## INSTRUCTIONS TO FOLLOW
Please say how many lines in the records below contain the word "This". Give the number and nothing more.

## Dataset items
────────────────
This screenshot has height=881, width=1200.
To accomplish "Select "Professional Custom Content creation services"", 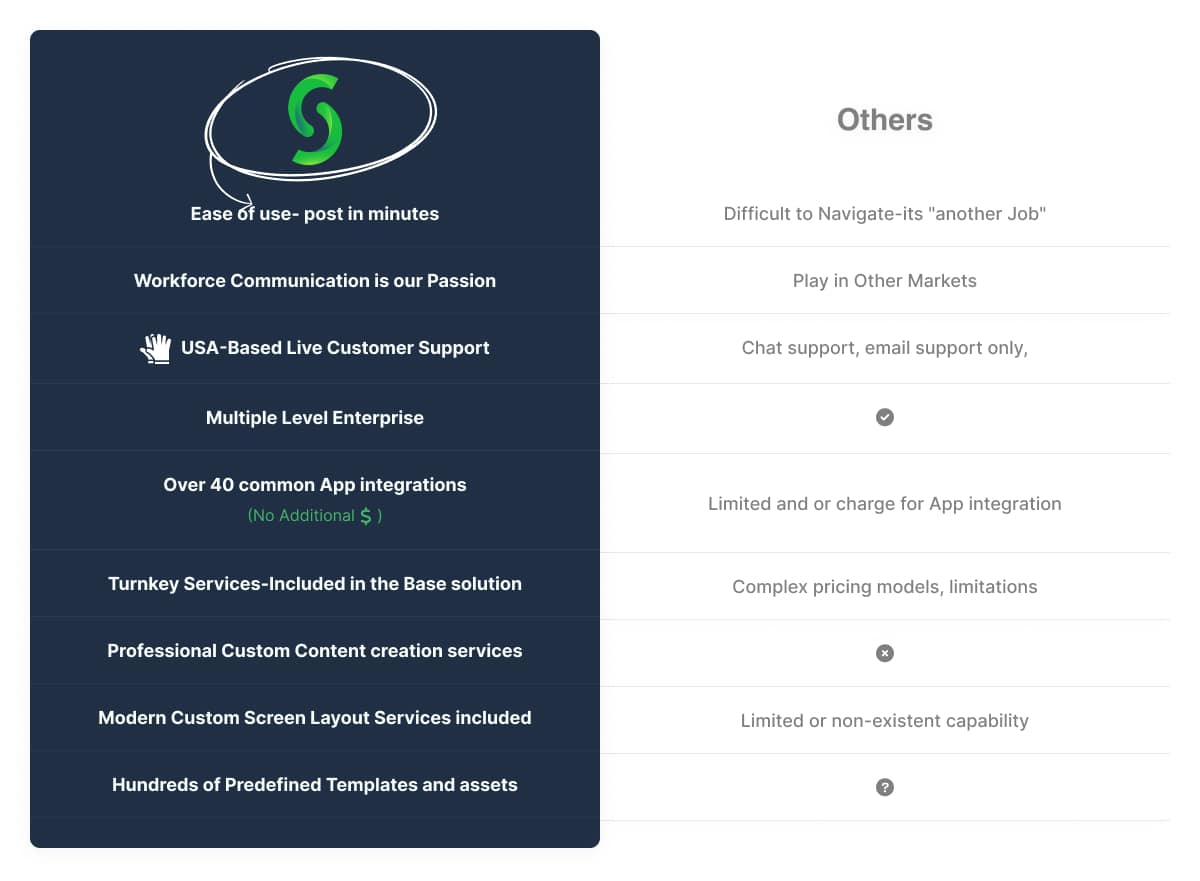I will pyautogui.click(x=315, y=651).
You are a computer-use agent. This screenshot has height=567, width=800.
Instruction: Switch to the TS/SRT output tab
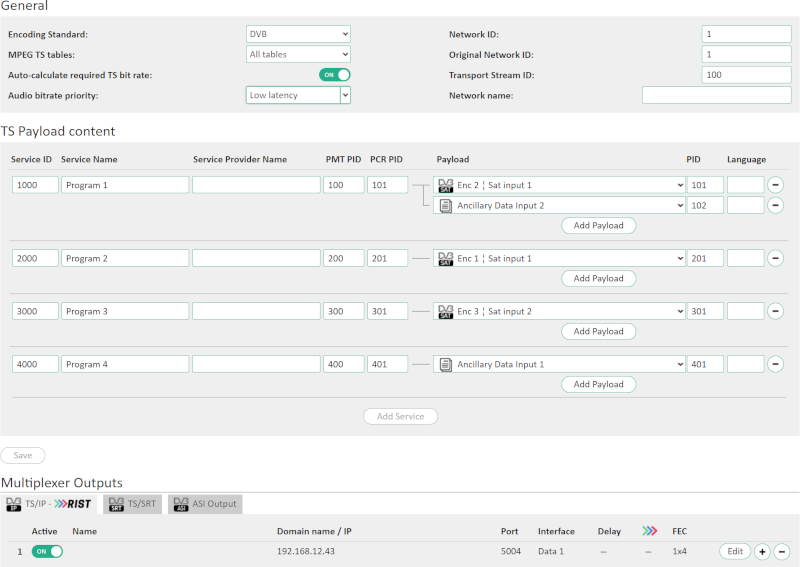(131, 504)
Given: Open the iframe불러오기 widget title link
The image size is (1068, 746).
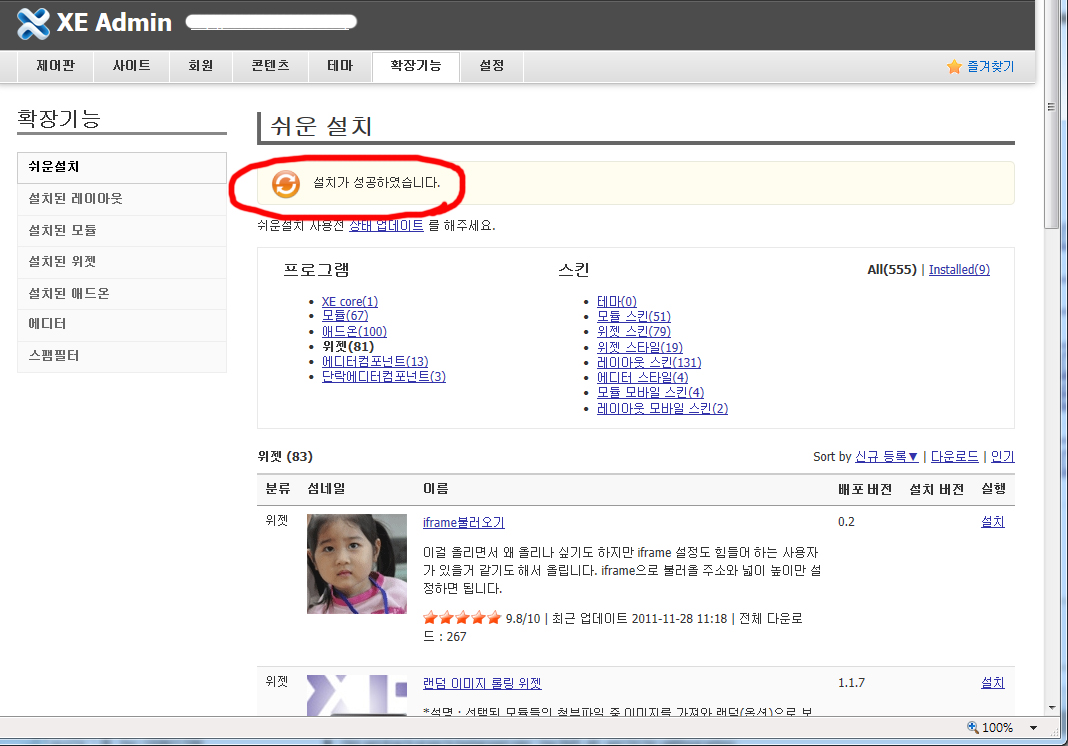Looking at the screenshot, I should tap(463, 523).
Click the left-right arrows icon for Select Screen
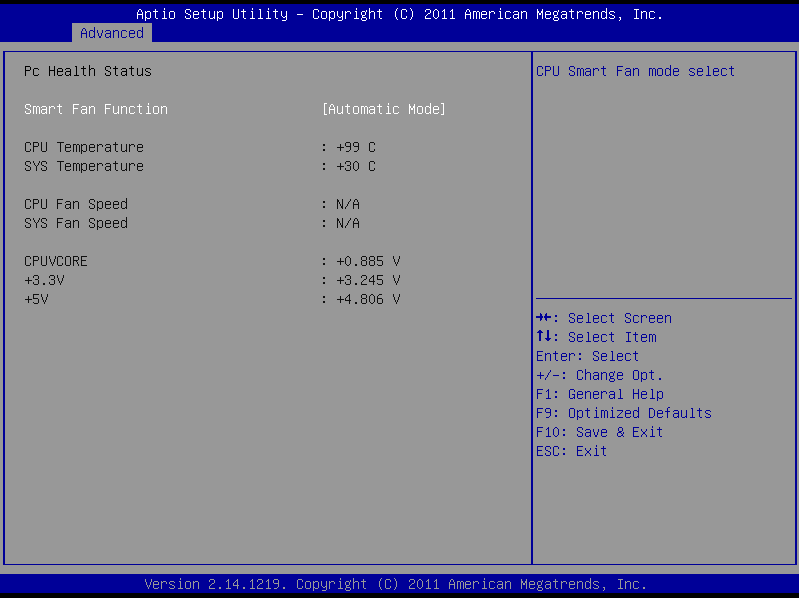 click(543, 318)
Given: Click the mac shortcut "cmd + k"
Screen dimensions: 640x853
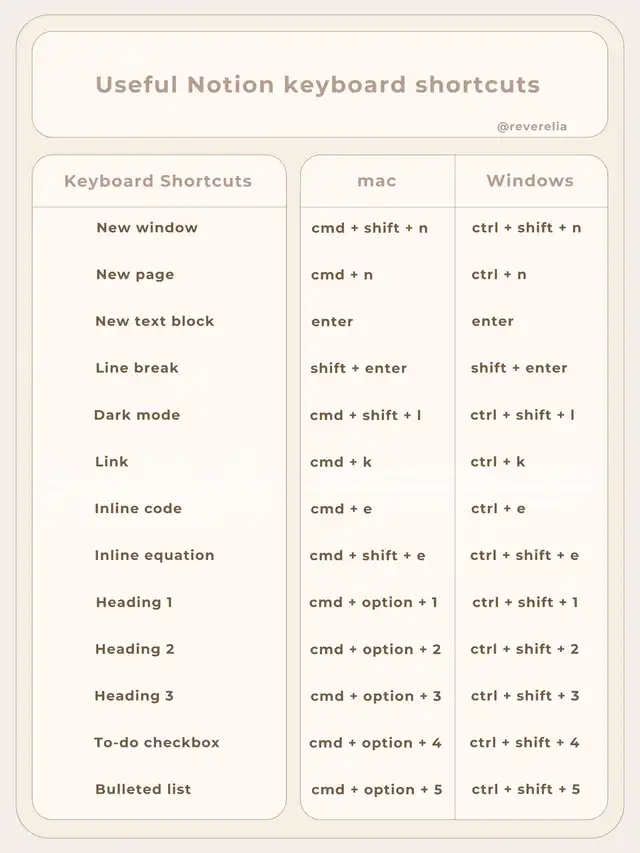Looking at the screenshot, I should (x=341, y=462).
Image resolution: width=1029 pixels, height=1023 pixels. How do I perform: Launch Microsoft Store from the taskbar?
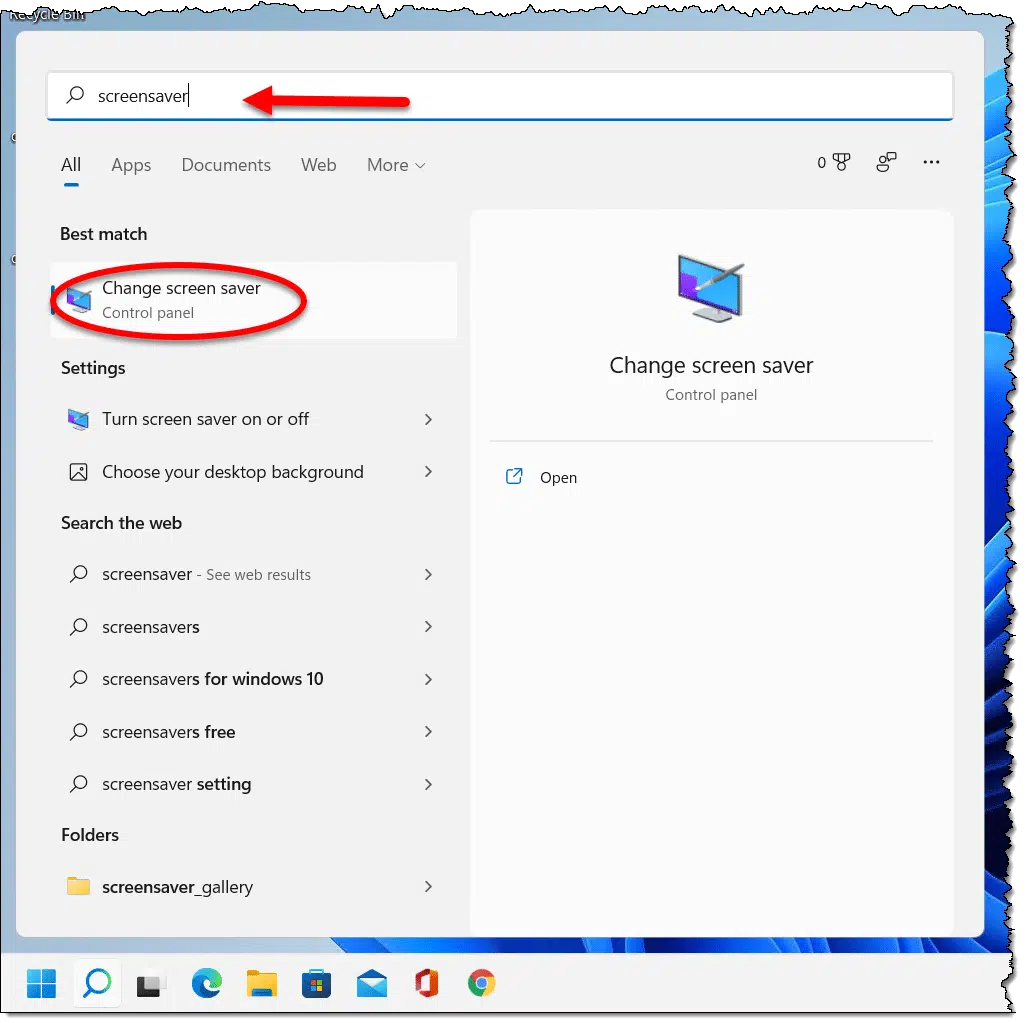coord(316,985)
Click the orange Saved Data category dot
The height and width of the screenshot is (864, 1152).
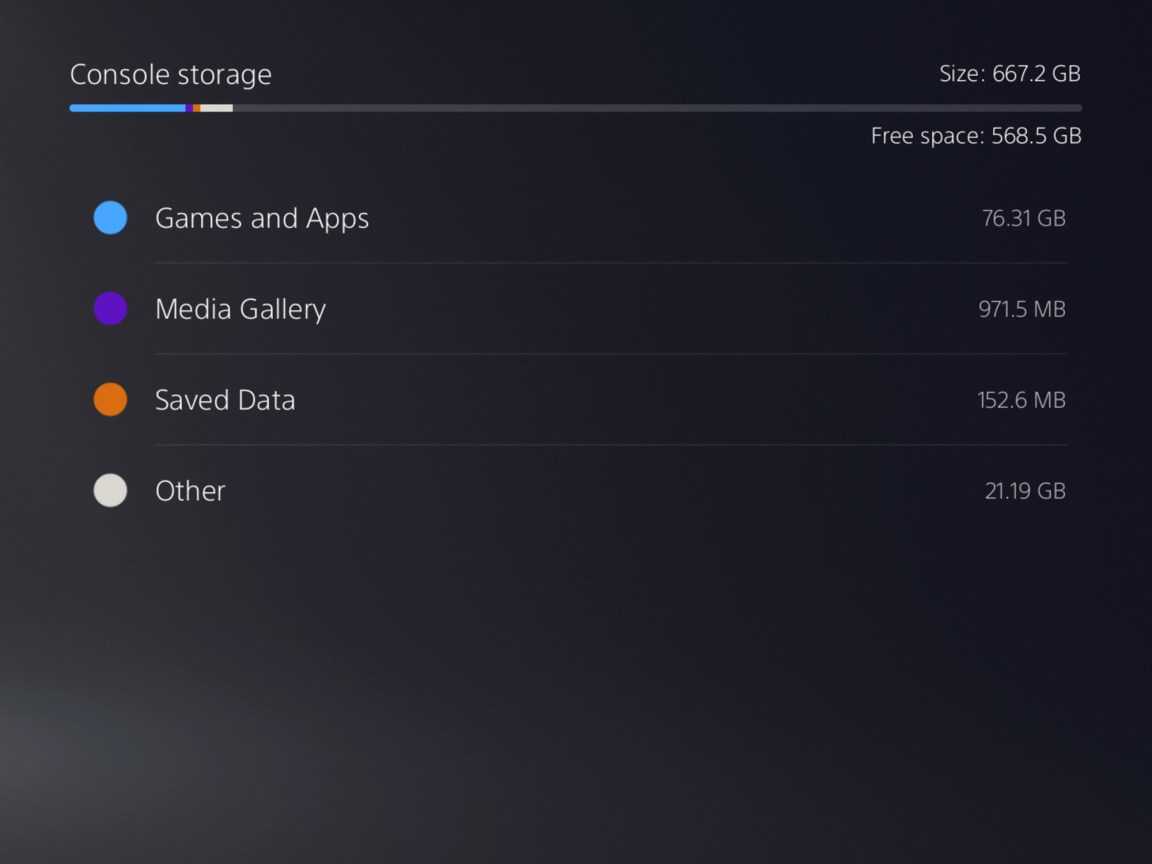point(110,399)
────────────────
## EXERCISE ANSWER
2